On a recent evening, a Scene reporter visiting the plant and nearby neighborhood streets had an experience similar to Hagar’s, with the odor of asphalt wafting along here and there, stronger in some places, weaker in others.
One experience reported by residents that Hagar can confirm for sure is the apparently confrontational attitude of some of the workers at the plant. After a recent WSMV news story about the neighborhood complaints aired, one of Hagar’s old campaign signs was hung on the plant’s fence. At the mention of the incident, Hagar laughs hard.
“Oh, I was hot,” he says. “I was hot.”
The sign was taken down after Hagar called the plant’s attorney.
“That shows disrespect for me and the community, you know?” he says. “That was my position about it. You don’t do stuff like that. It’s childish.”

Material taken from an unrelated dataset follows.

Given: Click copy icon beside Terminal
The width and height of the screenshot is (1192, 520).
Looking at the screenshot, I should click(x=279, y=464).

Hagar says the Environmental Protection Agency is scheduled to visit the site later this month to investigate. On its website, the Centers for Disease Control details the effects of exposure to asphalt fumes on plant workers as well as pavers and roofers, listing symptoms similar to those described by nearby residents. A review of scientific data conducted by the National Institute for Occupational Safety and Health in 2000 suggests some elevated cancer risk for workers with exposure to asphalt, but was not able to draw strong conclusions on that front.

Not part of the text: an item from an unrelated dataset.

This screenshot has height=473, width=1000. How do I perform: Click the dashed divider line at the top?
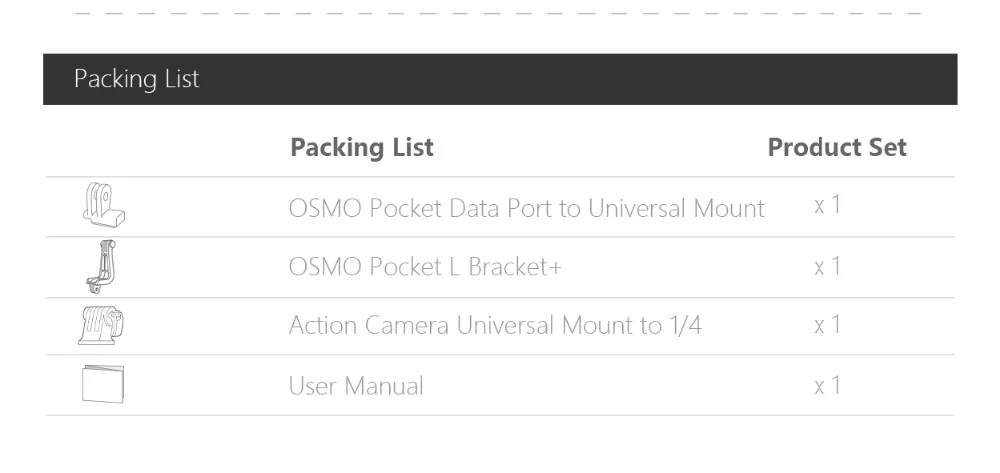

A lawsuit filed by residents in an effort to stop the quarry has been heard on appeal after a Davidson County judge ruled that the company behind the quarry was within its rights to operate on the land.
Reached by the Scene, Hoover Materials’ Tom Hoover Jr. declined to comment except to note the Health department’s assessment.

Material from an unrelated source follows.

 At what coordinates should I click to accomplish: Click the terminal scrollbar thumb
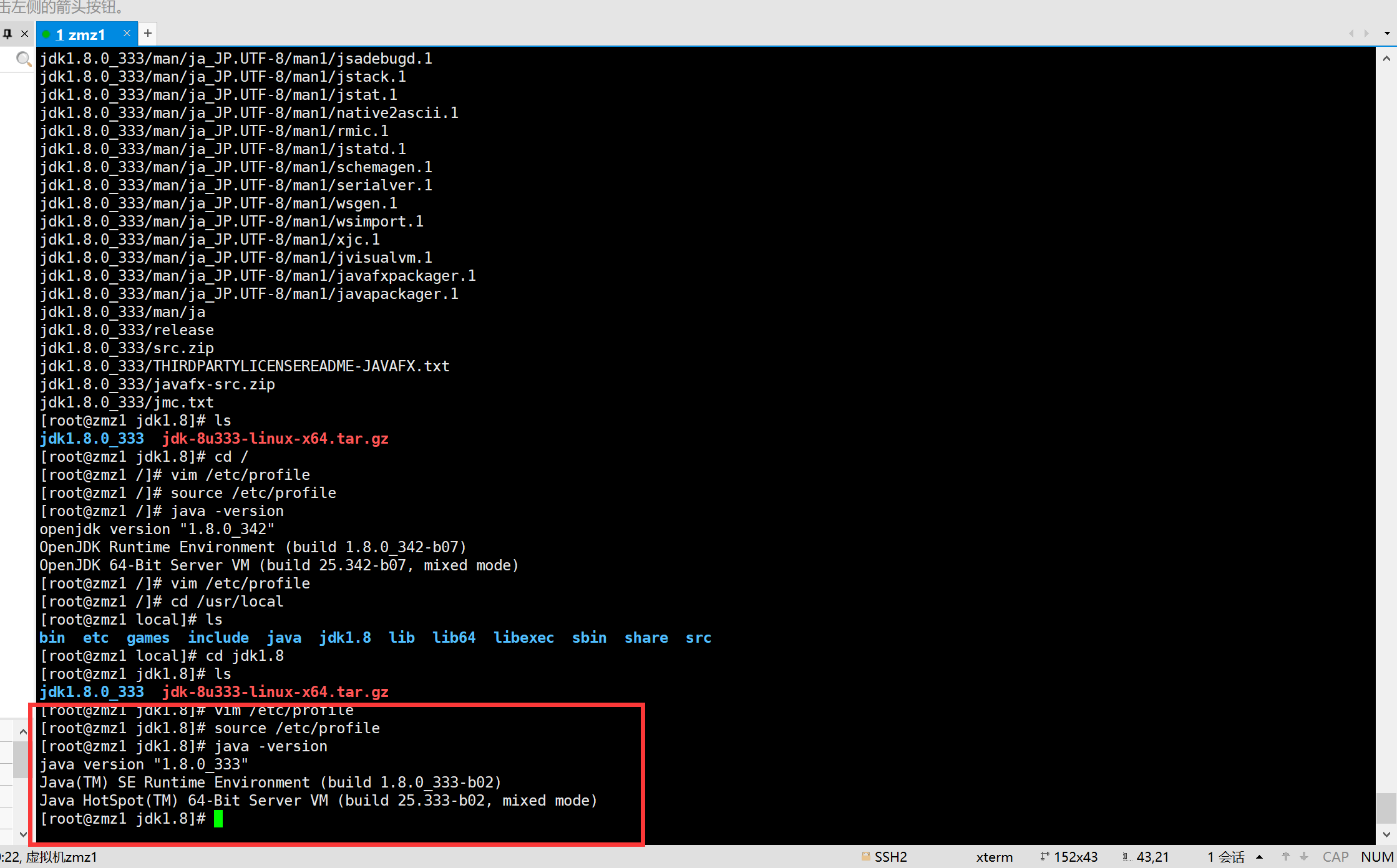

McDermott tells the Scene that Dr. Sanmi Areola, deputy director of health at the Metro Health Department, is scheduled to meet with her at her home this week. But every delay — whether it’s the 30 minutes it takes for a health department response or the weeks of waiting until the EPA arrives — is a further irritant to McDermott and her neighbors.
“It’s disheartening, because our property values just started to go up over there, and who the hell would want to live over there?” she says. “I want to move. I spent the night at a hotel the other night because I couldn’t be in my own house.”